# help decision look 585 ultra



## maqsuntzu (Jan 20, 2009)

I'm searching to change my frame, I liked the 585 ultra, the frames that I'm interested are
scott cr1 pro
scott addict Sl
look 585 ultra
If anyone could compare or just talk aboult the 585 or other of this bikes (stiff,performance,weight for L/56size, and price) of the frameset.

thanks :]


----------



## audiojan (Jul 24, 2006)

I can compare the CR1 SL and the regular 585... I've ridden both and to me, the 585 is by superior... it rides smoother, but at the same time feels stiffer (remeber this is the 585 origin not Ultra, but I'm only 160lbs, so not a heavy weight).

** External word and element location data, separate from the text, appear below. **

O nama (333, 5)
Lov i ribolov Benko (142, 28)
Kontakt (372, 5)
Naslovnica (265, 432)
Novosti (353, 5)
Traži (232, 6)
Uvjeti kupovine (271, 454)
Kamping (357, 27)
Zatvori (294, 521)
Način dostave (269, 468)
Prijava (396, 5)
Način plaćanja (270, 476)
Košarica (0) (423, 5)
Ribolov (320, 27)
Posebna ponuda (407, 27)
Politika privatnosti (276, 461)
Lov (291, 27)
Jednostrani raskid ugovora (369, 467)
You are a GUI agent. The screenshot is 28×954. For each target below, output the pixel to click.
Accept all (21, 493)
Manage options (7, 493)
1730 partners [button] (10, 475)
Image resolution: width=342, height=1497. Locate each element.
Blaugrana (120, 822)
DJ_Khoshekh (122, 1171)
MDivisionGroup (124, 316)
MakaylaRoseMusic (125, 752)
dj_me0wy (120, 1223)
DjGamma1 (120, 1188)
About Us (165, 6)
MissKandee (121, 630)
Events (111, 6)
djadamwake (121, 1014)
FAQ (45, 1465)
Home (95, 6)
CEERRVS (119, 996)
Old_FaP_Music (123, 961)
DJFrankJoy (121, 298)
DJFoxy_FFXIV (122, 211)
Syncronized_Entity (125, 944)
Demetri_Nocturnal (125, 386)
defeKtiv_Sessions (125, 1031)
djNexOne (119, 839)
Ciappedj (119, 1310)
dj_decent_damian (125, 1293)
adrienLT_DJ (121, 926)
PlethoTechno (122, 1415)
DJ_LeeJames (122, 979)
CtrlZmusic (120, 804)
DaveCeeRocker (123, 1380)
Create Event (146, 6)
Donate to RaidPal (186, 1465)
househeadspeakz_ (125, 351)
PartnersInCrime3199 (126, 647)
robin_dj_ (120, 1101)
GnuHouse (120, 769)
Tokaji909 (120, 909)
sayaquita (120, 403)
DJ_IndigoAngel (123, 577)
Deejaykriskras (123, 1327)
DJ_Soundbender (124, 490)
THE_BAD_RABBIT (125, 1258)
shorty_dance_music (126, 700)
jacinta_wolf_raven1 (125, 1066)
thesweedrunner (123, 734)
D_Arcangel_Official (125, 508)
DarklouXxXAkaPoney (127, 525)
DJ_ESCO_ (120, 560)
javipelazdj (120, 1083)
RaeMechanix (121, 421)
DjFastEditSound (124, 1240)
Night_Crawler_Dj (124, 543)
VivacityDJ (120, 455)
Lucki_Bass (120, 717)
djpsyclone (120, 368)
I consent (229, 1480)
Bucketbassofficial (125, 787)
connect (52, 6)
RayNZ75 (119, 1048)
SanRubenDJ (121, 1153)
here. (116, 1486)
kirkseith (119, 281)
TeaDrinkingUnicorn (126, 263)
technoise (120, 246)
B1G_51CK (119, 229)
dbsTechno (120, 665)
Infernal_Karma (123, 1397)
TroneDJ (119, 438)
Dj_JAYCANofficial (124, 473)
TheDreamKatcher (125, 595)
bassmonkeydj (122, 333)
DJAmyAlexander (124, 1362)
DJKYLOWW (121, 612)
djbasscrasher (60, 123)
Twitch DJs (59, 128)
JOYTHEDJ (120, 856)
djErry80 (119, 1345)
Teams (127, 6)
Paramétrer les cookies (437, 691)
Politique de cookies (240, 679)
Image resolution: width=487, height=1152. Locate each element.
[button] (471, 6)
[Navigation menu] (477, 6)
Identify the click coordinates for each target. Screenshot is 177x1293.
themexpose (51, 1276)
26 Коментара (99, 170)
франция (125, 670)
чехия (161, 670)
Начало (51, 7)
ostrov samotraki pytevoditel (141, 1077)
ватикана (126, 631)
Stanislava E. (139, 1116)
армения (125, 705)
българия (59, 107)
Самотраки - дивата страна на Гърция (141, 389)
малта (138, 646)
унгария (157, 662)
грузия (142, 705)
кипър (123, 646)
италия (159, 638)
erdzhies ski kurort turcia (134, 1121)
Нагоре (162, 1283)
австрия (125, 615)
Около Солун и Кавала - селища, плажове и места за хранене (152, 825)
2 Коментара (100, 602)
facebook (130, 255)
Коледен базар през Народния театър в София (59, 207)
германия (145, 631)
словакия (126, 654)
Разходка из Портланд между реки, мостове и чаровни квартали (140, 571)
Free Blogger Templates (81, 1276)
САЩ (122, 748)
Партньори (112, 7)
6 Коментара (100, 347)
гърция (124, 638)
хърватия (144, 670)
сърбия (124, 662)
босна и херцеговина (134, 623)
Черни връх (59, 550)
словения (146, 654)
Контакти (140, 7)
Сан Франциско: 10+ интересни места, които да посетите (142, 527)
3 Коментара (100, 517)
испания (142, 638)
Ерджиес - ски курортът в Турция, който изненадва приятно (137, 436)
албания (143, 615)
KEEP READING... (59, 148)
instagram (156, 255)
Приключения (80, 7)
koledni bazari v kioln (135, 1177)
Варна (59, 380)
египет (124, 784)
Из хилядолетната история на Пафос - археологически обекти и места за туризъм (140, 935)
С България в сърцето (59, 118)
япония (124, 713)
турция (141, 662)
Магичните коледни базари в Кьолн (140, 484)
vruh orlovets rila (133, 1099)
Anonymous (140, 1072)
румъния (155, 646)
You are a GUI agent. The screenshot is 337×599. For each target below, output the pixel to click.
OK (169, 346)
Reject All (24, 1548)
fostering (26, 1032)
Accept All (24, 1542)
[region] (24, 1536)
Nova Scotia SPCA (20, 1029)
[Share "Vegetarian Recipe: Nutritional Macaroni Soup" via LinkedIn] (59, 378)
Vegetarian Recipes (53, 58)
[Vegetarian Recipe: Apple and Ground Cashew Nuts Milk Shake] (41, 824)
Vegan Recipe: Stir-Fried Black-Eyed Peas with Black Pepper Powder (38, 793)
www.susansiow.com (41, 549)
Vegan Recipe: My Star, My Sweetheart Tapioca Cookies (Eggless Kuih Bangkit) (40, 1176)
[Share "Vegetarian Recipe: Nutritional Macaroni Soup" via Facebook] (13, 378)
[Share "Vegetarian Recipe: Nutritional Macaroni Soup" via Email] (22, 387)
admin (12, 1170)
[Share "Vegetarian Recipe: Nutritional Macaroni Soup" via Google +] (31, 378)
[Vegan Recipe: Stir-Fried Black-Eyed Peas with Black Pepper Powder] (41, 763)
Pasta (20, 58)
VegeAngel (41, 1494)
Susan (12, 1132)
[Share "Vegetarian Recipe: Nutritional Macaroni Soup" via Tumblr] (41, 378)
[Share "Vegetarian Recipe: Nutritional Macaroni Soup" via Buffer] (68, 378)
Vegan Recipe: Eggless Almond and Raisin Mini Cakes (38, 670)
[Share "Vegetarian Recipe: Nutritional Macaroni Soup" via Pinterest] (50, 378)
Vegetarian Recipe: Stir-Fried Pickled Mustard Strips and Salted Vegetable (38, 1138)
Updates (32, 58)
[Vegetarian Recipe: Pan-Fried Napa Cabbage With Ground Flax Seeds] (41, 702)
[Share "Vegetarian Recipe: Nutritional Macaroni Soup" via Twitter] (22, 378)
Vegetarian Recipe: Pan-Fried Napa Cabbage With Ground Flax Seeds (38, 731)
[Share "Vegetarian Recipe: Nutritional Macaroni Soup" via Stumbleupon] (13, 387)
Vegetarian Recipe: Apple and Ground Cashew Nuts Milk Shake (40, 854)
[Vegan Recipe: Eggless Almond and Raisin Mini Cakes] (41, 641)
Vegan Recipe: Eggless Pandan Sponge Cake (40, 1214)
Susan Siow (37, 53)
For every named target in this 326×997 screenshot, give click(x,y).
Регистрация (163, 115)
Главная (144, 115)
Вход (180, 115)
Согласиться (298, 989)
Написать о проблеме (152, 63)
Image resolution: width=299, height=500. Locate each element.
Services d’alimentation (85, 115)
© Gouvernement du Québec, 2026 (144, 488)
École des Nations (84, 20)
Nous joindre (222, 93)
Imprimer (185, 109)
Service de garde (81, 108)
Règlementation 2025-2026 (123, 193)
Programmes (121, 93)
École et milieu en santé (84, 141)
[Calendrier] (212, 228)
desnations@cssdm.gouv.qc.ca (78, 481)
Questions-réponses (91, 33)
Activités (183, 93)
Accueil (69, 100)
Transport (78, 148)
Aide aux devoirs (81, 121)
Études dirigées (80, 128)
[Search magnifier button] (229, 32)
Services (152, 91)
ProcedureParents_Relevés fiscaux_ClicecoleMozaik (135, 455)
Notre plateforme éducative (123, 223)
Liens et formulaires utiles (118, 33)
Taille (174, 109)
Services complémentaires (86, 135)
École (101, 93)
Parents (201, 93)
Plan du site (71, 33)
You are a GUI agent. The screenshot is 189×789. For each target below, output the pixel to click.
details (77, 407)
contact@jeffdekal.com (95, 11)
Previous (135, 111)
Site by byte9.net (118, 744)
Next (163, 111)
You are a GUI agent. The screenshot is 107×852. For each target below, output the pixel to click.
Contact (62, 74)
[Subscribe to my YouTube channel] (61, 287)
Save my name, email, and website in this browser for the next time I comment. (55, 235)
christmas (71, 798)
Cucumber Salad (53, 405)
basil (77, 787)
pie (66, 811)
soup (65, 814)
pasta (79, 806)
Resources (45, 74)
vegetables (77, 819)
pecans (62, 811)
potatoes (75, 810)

I saw so impressed with the 585 that decided to take a step up to 595 and that is a superb bike! My new bike for next year is a 595 origin (to go with my 496Tri bike).

Other bikes I've compared these to are Orbea Orca and Colnago ExP (which are my other two bikes). Still, the 595 is right up there with the ExP and the 585 would be right behind those.

Just my opinion based on my experiences though.. FWIW


----------



## trunkz22 (Sep 12, 2008)

Hey Maqsuntzu, I thought you just bought the Scott just recently? Why change it?


----------



## maqsuntzu (Jan 20, 2009)

trunkz22 : English is not my first language,
I'm just trying to compare some bikes for me and for my friends. I'm trying to find one mediun carbon frame that is good for me.
sorry if I made you undestand one wrong think, I'm not good in write things in English
but I try to make people understand me.
thanks for your post. 

Maqsuntzu :]


----------